A intenção, segundo Zuliani, é deixar a proposta de novo marco legal do Saneamento Básico pronta para votação no Plenário da Câmara na segunda quinzena de outubro.
Tributos
Na quarta-feira (28), a Comissão de Trabalho, de Administração e Serviço Público da Câmara aprovou o projeto de Lei 115/2019, que institui a chamada Lei da Transparência Tributária.
O PL trata sobre o fornecimento de informações sobre a arrecadação tributária federal. A proposta determina, entre outras medidas, que o Executivo divulgue mensalmente os valores arrecadados de impostos, taxas e contribuições da União até o décimo quinto dia útil do mês seguinte. A divulgação deverá ser feita por meio eletrônico, via internet.
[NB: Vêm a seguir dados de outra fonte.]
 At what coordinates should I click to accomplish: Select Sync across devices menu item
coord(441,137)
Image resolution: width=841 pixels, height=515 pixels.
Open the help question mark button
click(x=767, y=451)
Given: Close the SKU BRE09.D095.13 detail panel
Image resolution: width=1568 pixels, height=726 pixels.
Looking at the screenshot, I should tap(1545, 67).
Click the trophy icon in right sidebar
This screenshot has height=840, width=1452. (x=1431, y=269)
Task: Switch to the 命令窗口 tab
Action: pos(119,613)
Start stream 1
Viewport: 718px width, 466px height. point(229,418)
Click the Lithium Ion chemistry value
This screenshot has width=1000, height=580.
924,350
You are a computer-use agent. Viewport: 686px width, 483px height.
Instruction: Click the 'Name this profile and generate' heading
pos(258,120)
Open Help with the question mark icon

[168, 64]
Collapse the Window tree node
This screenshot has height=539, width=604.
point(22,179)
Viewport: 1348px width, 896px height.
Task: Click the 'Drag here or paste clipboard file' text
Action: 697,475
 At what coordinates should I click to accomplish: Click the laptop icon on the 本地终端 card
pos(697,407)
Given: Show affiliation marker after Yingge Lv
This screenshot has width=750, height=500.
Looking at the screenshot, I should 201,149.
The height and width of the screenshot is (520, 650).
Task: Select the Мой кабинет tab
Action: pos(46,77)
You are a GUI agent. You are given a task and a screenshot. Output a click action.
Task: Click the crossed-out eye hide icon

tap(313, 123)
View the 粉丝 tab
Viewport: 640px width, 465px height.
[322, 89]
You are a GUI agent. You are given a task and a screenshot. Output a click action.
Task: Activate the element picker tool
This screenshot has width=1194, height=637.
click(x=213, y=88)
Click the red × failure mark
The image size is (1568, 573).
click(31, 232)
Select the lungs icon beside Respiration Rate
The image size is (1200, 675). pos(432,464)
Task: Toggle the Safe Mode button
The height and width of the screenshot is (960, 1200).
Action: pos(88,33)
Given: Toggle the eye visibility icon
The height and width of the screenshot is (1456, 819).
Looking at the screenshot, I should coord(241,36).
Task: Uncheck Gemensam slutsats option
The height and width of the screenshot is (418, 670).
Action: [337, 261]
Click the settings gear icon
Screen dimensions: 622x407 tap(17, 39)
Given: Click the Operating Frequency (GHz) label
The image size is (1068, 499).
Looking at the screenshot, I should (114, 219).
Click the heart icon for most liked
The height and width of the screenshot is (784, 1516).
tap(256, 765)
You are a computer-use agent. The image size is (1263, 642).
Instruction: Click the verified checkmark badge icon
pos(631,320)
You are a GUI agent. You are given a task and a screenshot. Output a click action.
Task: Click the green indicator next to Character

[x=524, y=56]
A deputada Renata Abreu (PODE-SP), autora do projeto, acredita que a medida deve criar mecanismos de cobrança de serviços prestados, ou seja, será um canal em que a população poderá fiscalizar as ações tributárias desenvolvidas pelos governos. “Visa justamente dar mais transparência, para a população, das contribuições arrecadadas pelo governo, isso é necessário. Nós temos a Lei de Acesso à Informação, que foi um avanço na nossa política, e a transparência tributária se torna um caminho natural que precisa ser regulamentado na Casa”, salienta a deputada.